The Commissioners for the Fifty New Churches Act of 1711 realised that, due to rapid development in the Bloomsbury area during the latter part of the 17th and early part of the 18th centuries, the area (then part of the parish of St Giles in the Fields) needed to be split off and given a parish church of its own.
They appointed Nicholas Hawksmoor, a pupil and former assistant of Sir Christopher Wren, to design and build this church, which he then did between 1716 and 1731. This was the sixth and last, of his London churches. St George's was consecrated on 28 January 1730 by Edmund Gibson, Bishop of London.

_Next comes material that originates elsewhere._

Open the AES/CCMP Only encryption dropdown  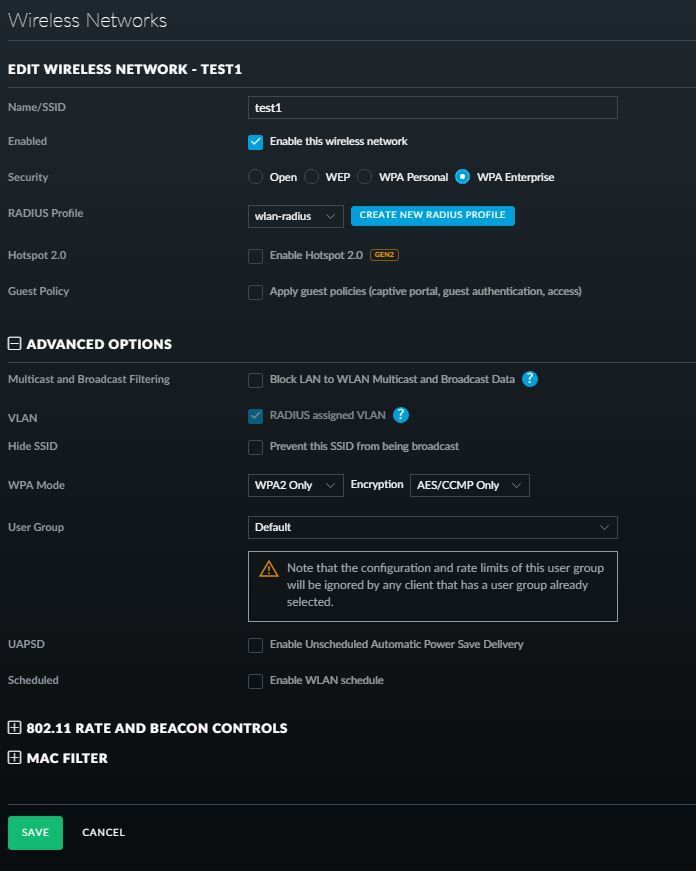(469, 486)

The Victorian novelist Anthony Trollope was baptised here in 1824. Richard Meux Benson, founder of the first Anglican religious order for men, Society of St John the Evangelist, the ‘Cowley Fathers’, was also baptised in the church. The funeral of Emily Davison, the suffragette who died when she was hit by the King's horse during the 1913 Derby, took place here that same year. Emperor Haile Selassie of Ethiopia attended a controversial requiem for the dead of the Abyssinian war in 1937.
The famous stepped tower is influenced by Pliny the Elder's description of the Mausoleum at Halicarnassus, and topped with a statue of King George I in Roman dress. Its statues of fighting lions and unicorns symbolise the recent end of the First Jacobite Rising.
These symbols would’ve been well known at the time because of the popular nursery rhyme; 'The lion and the unicorn were fighting for the crown, the lion beat the unicorn all around the town'.
The Portico is based on that of the Temple of Bacchus in Baalbek, Lebanon. The tower is depicted in William Hogarth's well known engraving ‘Gin Lane’ (1751) and Charles Dickens used St George's as the setting for ‘The Bloomsbury Christening’ in Sketches by Boz.